PD-L1’s immune checkpoint response has been extensively studied and plays predominant roles in immune surveillance during tumor development and immune escape of cancer cells [41]. Immune checkpoint inhibitors, including nivolumab and pembrolizumab, have been approved to treat OSCC [42, 43, 44, 45, 46]. Despite the importance of the immune checkpoint, the clinicopathological effects of PD-L1 expression in patients with OSCC remain unclear. In this study, we performed a comprehensive and systematic analysis of the clinicopathological significant of PD-L1 expression in patients with OSCC. Our findings showed that high PD-L1 expression was significantly correlated with certain clinicopathological parameters, including female sex, lymph node metastasis (N1–N3), and advanced histological grade (poorly/moderately differentiated), in patients with OSCC.

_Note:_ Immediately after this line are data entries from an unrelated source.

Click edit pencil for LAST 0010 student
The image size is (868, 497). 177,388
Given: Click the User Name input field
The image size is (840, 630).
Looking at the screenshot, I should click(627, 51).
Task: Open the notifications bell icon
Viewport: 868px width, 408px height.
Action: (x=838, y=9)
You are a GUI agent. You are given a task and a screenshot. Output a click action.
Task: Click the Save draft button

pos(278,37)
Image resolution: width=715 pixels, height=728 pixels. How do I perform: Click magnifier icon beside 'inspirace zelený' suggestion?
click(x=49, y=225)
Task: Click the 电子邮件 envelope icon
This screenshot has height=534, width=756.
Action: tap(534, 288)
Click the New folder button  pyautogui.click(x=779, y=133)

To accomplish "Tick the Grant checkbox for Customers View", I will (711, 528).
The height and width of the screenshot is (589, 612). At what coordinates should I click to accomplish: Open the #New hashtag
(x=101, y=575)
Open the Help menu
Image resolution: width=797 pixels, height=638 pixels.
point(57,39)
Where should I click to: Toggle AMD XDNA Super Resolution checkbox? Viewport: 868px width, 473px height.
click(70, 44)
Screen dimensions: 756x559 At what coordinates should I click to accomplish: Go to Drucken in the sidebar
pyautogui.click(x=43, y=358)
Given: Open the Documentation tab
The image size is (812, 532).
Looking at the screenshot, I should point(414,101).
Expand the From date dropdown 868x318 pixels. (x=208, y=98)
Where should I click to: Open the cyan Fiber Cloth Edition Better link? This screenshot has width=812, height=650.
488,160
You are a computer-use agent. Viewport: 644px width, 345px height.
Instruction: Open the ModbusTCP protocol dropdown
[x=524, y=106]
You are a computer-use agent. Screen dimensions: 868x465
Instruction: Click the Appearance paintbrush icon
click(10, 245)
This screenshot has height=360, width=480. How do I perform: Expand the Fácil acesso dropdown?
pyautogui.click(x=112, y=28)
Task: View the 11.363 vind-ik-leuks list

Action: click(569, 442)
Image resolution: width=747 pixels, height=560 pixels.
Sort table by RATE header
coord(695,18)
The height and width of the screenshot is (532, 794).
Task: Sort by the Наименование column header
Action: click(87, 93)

In a previous study by Lin et al., high PD-L1 expression was found to be associated with low overall survival in patients with OSCC, and PD-L1 was highly expressed in women [30], consistent with our results. However, there was no significant correlation between high PD-L1 expression and sex in patients with OSCC in another study [47]. Thus, it remains unclear whether sex plays a role in influencing PD-L1 expression in patients with OSCC. In our study, the results demonstrated that high PD-L1 expression was significantly related to lymph node metastasis and advanced histological grade, consistent with some previous studies [19, 32]. These characteristics suggest that deviations in the PD-L1 pathway in malignant tumors are associated with more malignant clinical conditions, including tumor prognosis and progression. Moreover, we also investigated the association between HPV status and high PD-L1 expression in patients with OSCC; the results showed that high PD-L1 expression was significantly related to HPV-associated OSCC, consistent with previous studies [19]. However, no significant relationship was found between the high PD-L1 expression and HPV status in a different study [31], potentially because of the limited sample size. Overall, our meta-analysis revealed that high PD-L1 expression was associated with several clinicopathological features in patients with OSCC, suggesting that PD-L1 may play a role in the clinical diagnosis and prognosis of OSCC.

There were several limitations to our current results. First, although 16 studies were selected, the sample size was relatively small, with only 1989 patients included in the evaluated studies. Second, the studies were published in Chinese and English, which may have resulted in publication bias; however, we detected no publication bias in this study. Third, significant heterogeneity was observed between studies; thus, we implemented this meta-analysis using random-effect models and sensitivity analysis to verify the reliability of our results.

Conclusions

Our current meta-analysis indicated that high PD-L1 expression in patients with OSCC was correlated with clinicopathological features, suggesting the potential roles of PD-L1 in the diagnosis and prognosis of patients with OSCC. To verify our results, further large-scale studies are needed.